09.09.2016

Modellregion „e-pendler in niederösterreich“ erfolgreich abgeschlossen

Bundesminister Andrä Rupprechter präsentierte gemeinsam mit der niederösterreichischen Landesrätin Petra Bohuslav, dem Klima- und Energiefonds sowie dem Projektkonsortium die Ergebnisse: alle Ziele erreicht!

2013 wurde in der Region zwischen Wien und Wiener Neustadt die Modellregion „e-pendler in niederösterreich" gestartet. Kernziel war die Entwicklung und Umsetzung alternativer CO2- und verkehrsreduzierender Elektro-Mobilitätslösungen für Pendlerinnen und Pendler, die auch auf andere Regionen ausgedehnt werden können.

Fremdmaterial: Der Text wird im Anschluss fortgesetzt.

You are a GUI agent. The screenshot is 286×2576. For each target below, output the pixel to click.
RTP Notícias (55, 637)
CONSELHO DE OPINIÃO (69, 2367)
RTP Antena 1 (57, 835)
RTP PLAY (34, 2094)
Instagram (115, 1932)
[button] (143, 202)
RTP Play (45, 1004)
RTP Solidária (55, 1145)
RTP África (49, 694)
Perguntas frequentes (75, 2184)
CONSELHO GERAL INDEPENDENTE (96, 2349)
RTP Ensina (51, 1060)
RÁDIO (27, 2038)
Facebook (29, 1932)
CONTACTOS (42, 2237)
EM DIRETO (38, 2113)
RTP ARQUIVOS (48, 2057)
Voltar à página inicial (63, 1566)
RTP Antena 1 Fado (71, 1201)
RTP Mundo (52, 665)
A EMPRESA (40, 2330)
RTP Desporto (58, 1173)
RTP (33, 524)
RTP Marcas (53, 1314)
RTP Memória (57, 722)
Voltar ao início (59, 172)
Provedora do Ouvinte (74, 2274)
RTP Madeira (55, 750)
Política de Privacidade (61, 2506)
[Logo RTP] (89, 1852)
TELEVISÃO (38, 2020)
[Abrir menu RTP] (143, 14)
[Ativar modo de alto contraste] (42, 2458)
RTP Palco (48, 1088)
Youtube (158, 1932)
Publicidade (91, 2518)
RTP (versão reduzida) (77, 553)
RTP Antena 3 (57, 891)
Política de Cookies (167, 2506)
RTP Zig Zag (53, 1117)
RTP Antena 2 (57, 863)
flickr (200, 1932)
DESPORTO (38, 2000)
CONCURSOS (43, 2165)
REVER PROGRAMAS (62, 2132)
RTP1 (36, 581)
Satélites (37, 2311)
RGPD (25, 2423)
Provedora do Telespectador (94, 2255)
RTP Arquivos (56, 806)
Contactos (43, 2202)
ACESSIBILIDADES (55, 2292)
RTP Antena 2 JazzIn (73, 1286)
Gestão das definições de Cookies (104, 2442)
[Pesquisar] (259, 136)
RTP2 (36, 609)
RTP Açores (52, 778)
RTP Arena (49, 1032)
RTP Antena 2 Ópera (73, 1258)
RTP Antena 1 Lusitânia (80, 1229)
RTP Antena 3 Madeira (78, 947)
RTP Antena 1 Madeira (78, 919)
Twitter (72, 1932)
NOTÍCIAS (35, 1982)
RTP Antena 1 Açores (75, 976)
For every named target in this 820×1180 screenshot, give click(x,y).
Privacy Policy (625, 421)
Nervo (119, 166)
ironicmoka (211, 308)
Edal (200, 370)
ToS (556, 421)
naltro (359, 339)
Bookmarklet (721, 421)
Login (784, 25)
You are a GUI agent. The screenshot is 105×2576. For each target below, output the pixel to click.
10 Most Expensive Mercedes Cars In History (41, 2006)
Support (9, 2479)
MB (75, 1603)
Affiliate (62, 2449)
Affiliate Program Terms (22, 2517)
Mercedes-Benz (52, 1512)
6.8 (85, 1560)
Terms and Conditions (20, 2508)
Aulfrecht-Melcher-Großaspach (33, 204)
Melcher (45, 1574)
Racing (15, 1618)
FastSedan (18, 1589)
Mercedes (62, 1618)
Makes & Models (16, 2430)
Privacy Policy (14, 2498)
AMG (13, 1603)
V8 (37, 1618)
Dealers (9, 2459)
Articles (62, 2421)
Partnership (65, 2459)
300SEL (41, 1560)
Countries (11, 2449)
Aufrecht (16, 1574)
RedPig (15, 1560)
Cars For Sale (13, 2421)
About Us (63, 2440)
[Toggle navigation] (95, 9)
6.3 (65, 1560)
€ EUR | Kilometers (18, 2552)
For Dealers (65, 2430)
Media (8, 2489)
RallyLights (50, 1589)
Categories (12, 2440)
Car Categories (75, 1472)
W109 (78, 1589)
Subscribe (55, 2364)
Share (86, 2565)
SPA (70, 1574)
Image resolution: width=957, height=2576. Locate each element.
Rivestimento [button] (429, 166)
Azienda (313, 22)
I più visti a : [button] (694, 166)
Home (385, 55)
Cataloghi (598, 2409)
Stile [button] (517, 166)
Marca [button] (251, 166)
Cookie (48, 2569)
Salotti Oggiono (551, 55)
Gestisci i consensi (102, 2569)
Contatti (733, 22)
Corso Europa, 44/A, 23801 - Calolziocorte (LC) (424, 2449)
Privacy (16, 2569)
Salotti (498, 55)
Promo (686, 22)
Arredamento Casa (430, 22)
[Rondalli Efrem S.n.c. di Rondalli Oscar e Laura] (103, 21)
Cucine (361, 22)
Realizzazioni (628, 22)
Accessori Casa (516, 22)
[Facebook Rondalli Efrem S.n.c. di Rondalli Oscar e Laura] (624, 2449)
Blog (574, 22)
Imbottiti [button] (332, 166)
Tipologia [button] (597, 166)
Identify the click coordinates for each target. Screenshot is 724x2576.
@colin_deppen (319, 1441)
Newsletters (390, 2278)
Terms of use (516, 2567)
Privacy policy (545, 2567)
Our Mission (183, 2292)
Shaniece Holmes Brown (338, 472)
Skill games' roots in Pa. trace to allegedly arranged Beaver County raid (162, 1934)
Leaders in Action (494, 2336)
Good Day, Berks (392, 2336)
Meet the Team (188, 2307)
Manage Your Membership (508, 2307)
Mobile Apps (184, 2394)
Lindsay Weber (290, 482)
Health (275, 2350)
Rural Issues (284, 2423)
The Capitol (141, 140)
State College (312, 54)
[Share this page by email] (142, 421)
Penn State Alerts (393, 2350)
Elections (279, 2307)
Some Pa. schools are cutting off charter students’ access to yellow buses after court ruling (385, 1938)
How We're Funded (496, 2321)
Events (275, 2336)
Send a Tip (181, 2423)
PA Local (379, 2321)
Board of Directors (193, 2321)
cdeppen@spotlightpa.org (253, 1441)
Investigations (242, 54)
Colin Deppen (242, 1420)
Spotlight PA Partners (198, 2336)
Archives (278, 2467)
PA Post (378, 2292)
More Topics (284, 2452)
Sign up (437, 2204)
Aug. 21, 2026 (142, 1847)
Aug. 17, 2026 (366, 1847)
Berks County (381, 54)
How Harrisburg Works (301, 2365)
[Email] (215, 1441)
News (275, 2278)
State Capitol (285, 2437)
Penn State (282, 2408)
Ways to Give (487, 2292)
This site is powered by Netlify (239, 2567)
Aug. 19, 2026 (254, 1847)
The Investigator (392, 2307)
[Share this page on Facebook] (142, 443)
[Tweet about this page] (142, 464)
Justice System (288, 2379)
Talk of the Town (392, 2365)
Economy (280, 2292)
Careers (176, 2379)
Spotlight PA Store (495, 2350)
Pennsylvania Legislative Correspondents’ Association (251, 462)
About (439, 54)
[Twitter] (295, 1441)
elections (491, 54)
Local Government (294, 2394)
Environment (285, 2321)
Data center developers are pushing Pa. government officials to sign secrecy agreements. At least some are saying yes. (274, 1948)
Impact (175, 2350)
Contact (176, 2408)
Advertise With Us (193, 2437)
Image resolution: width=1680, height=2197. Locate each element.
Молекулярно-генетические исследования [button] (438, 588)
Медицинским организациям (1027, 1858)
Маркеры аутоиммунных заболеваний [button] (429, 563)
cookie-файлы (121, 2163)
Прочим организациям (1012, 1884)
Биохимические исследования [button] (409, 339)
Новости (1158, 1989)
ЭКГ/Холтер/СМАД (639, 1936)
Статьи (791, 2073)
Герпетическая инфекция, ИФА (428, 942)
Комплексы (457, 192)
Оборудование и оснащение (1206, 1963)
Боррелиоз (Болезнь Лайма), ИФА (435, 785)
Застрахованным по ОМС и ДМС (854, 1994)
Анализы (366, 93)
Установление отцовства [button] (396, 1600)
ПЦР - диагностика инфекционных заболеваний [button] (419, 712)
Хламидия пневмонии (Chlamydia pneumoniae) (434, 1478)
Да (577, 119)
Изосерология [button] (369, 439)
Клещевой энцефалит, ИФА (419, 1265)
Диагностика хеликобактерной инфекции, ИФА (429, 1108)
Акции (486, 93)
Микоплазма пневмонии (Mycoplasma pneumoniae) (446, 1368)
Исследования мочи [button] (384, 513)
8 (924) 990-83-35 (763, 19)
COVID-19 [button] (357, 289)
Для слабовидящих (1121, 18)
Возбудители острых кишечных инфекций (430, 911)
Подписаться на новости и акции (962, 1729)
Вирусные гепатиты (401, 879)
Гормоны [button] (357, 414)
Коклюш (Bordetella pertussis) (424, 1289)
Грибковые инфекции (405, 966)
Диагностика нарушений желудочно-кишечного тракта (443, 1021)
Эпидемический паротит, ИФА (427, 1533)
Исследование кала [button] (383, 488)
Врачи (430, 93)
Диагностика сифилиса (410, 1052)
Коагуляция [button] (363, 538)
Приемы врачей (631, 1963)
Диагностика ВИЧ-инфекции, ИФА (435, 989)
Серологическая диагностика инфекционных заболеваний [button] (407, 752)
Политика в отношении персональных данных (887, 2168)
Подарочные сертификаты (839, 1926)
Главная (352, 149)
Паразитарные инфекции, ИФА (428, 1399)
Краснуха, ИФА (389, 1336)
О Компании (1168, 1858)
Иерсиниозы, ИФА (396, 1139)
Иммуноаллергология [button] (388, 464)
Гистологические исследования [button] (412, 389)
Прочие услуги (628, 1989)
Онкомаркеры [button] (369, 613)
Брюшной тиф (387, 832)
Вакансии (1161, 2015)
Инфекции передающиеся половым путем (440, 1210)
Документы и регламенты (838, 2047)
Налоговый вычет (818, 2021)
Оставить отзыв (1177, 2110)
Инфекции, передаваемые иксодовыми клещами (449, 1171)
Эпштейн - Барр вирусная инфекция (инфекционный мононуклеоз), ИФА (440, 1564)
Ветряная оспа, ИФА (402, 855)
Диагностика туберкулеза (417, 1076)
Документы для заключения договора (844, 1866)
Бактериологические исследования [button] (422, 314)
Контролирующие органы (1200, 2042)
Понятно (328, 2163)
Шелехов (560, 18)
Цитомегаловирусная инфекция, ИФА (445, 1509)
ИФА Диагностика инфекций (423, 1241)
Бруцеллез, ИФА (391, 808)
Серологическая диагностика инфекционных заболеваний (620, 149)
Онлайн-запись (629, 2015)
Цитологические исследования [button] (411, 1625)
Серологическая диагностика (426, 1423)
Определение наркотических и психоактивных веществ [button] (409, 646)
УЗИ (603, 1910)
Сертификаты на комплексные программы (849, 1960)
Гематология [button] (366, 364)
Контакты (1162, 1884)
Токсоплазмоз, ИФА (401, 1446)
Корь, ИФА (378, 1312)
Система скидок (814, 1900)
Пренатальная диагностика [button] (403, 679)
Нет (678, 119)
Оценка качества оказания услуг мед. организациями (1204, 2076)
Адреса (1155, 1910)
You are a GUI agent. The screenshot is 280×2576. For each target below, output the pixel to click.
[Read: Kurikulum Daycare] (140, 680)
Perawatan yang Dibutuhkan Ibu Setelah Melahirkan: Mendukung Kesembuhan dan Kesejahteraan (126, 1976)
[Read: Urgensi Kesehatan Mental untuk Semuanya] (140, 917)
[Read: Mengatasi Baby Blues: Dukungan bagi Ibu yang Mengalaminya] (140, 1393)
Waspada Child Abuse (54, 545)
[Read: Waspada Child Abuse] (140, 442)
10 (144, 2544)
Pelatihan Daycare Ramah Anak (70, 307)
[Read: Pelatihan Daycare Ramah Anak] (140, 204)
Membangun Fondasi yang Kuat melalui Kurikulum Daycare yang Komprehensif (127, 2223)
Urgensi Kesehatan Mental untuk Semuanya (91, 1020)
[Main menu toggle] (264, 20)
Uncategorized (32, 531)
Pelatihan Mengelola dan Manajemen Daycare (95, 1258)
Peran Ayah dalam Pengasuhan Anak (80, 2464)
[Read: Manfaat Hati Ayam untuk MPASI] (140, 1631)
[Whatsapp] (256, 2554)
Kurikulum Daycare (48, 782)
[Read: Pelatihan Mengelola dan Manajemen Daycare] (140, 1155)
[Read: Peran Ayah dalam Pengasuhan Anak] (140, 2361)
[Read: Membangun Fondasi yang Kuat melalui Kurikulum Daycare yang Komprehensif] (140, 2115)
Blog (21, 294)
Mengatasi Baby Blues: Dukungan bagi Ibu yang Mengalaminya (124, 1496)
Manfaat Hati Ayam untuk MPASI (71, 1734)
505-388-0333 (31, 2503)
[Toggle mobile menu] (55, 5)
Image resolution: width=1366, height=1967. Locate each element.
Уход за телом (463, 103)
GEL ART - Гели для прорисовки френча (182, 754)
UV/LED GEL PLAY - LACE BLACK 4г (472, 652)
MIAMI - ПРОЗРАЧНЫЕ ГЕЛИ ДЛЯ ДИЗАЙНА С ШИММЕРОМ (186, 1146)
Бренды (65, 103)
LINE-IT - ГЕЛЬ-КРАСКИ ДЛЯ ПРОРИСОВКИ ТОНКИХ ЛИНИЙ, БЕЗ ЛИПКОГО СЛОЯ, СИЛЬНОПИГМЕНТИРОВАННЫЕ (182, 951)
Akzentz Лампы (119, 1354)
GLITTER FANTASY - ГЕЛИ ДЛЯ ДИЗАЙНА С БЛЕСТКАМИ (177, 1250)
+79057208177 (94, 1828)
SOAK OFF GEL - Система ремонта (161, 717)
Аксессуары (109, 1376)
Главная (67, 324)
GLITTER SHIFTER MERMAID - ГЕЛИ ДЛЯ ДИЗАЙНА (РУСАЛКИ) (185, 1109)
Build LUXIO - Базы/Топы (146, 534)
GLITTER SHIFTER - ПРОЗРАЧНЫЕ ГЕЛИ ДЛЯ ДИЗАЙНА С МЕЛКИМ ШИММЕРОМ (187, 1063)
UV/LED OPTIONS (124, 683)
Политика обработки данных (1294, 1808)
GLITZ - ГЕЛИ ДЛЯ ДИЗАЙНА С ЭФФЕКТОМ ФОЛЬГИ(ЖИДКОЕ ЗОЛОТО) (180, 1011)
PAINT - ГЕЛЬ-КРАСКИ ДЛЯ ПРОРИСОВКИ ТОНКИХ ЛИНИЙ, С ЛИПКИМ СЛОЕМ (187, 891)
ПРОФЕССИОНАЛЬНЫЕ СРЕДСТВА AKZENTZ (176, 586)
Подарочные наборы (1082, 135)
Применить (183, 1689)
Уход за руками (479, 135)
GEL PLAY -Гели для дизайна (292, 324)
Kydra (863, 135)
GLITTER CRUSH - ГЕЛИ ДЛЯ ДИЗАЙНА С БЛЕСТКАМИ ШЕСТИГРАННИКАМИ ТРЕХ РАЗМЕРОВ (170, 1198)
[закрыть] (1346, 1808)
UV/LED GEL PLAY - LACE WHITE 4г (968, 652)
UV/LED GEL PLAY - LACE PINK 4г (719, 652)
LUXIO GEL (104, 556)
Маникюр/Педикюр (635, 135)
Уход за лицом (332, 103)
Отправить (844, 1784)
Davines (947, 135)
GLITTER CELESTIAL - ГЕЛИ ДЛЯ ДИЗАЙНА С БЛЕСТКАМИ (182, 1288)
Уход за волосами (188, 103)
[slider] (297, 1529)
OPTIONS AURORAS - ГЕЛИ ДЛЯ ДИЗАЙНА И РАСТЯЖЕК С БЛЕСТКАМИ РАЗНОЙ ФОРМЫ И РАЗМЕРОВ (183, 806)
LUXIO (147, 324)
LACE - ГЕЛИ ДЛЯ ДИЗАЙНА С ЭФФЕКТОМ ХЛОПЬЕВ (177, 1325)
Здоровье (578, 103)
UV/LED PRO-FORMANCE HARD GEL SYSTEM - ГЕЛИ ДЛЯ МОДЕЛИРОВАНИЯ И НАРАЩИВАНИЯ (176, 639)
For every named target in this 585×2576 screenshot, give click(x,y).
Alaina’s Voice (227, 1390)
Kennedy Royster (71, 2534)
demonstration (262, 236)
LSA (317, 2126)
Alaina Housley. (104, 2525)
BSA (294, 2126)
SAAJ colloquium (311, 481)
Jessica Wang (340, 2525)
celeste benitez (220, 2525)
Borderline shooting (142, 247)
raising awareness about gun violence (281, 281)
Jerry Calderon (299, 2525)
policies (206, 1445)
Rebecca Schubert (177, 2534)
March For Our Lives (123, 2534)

Positives Resumee - Reduktion von 223 Tonnen CO2 pro Jahr

Es hat sich nicht nur die Akzeptanz von e-Mobilität - vor allem auch in Kombination mit öffentlichen Verkehrsmitteln - stark erhöht, sondern auch die Umwelt hat eindrucksvoll von der Modellregion profitiert. Im Zuge der Begleitforschung wurde eine Reduktion von 223 Tonnen CO2 pro Jahr nachgewiesen! Gefördert wurde die Modellregion mit 1,3 Millionen Euro durch den Klima- und Energiefonds der Bundesregierung. Weitere 1,2 Millionen Euro stellte das Land Niederösterreich als Ko-Finanzierung.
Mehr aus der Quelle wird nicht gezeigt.